Os especialistas sugerem que sejam criadas leis para prevenir que diversas espécies de animais silvestres e domesticados sejam transportados juntos (o que pode causar o salto de vírus entre eles), melhorar os protocolos de segurança para cavernas onde há muitos morcegos, limitar a quantidade de animais em fazendas para ter certeza de que critérios de cuidado veterinário serão atendidos.

Outra opção é uma que já vem sendo discutida há anos por ativistas: parar de consumir derivados de animais. Com menos demanda, a proposta é que as fazendas fiquem mais vazias, melhorando a qualidade de vida e a atenção aos bichos.

“Animais silvestres não são o problema, eles não causam emergências sanitárias. As pessoas o fazem. Na raiz do problema, está o comportamento humano e mudá-lo é a solução”, opina Andrew Cunningham, coautor do estudo.

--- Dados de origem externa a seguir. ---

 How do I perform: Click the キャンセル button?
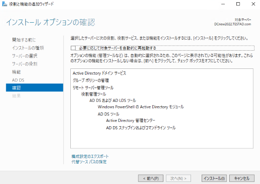[242, 178]
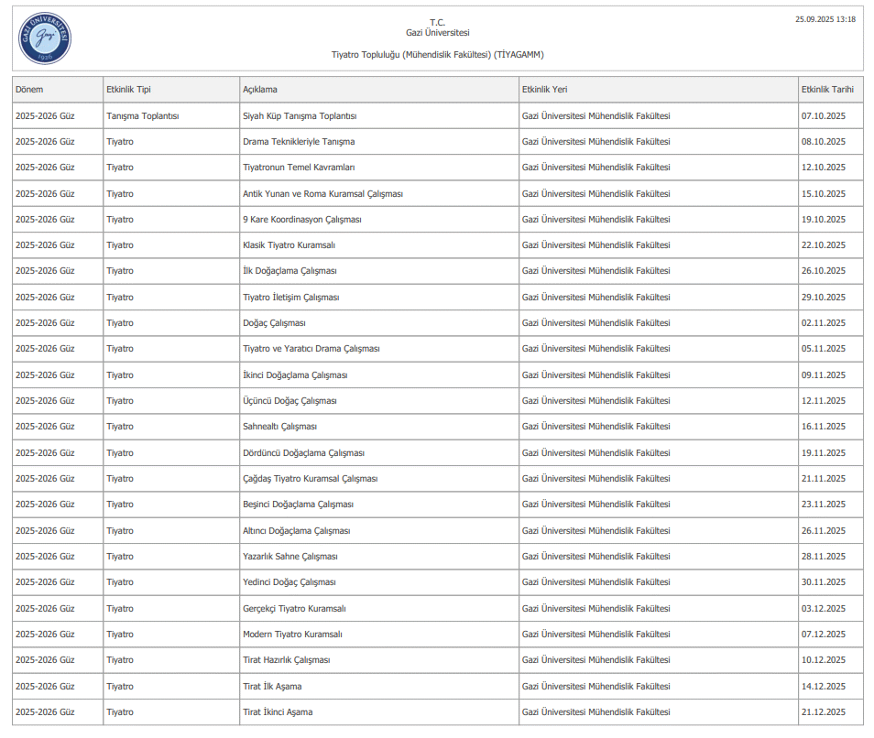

A pesquisadora Janice vai além, e lembra que os animais não são as únicas partes do quebra-cabeça que resulta em uma pandemia de grandes proporções, como a da Covid-19. “Precisamos pensar além do hospedeiro. Para ter doença, precisa do ambiente, do patógeno. Temos cada vez mais humanos no mundo, vivendo em grandes cidades, convivendo mais, dividindo o transporte público e o banco do estádio de futebol. Moramos cada vez mais perto das florestas. A população também está mais idosa e hoje é possível atravessar o Oceano Atlântico em 12h, levando qualquer vírus para outro país”, lembra.

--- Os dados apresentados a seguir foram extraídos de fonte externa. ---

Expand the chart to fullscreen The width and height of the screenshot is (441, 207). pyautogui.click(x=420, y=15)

Ela cita a capacidade de os vírus se modificarem e evoluírem. As bactérias também vão se tornando cada vez mais resistentes. “Das 29 proteínas do genoma do coronavírus, por exemplo, metade é para se reproduzir e metade serve para driblar o sistema imune. A principal razão dele existir é se replicar no hospedeiro”, alerta.

“Ninguém sabe os fatores corretos que resultam no surgimento de doenças, mas precisamos pensar nos componentes, os principais atores desta história. Já passamos por várias pandemias e cada uma nos trouxe uma lição. A da Covid-19 é mostrar que somos um só, uma saúde une o mundo inteiro”, conclui.